Sepekan terakhir, berbagai jenis bantuan mulai dikucurkan oleh pemerintah, ada Bantuan Sosial Tunai (BST) ada Program Keluarga Harapan (PKH), Data Terpadu Kesejahteraan Sosial (DTKS) dan BLT.
Polemik pembagian bantuan sosial itu bahkan tak berkesudahan, banyak warga yang komplain.
Di antara warga bahkan ada yang menyalahkan perangkat RT dan RW yang tidak objektif dalam melakukan pendataan.
"Tidak taulah mau bagaimana, dikit-dikit kami yang disalahkan. Kami yang diteror, padahal kami sudah bekerja," kata seorang ketua RT, Ade Leida saat mendampingi warganya yang hendak melakukan pengambilan Bantuan Sosial Tunai (BST) di Kantor Pos Sekupang, Selasa (19/5/2020).

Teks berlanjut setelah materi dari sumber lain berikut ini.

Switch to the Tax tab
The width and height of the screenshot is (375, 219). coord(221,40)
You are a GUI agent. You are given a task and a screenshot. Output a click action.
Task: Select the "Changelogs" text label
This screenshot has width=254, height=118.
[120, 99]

• JADWAL Belajar di Rumah & Libur Lebaran Berakhir 1 Juni, Siswa Batam Masuk Sekolah Lagi?
Bahkan Ade Leida sapaan Ida mengaku tertekan sebulan terakhir saat penyaluran dan pencarian bantuan sosial.
Bukan tanpa alasan, kata Ida, ada bantuan koordinasinya sama RT langsung.
Bahkan pencairan bantuan sosial pusat pun kordinasinya ke RT.
"Apa saya tak pusing, ditelpon warga, didatangi warga. Datang-datang bilang, mana jatah bantuan kami, sementara mereka tidak terdata," ujar Ida.
Tidak hanya itu, sederet cerita perjuangan RT sebagai ujung tombak pendataan penerima bantuan sosial menjadi cerita momok bagi Ida.
Bahkan Ida mengaku sehari-hari menghabiskan waktu hanya untuk mengurusi masalah bantuan sosial.
"Beragam lah pokoknya, pening saya. Saya kadang hampir menyerah, untung suami sering bilang. Sabar, jadi RT itu adalah pengabdian," kata Ida menceritakan perjuangannya.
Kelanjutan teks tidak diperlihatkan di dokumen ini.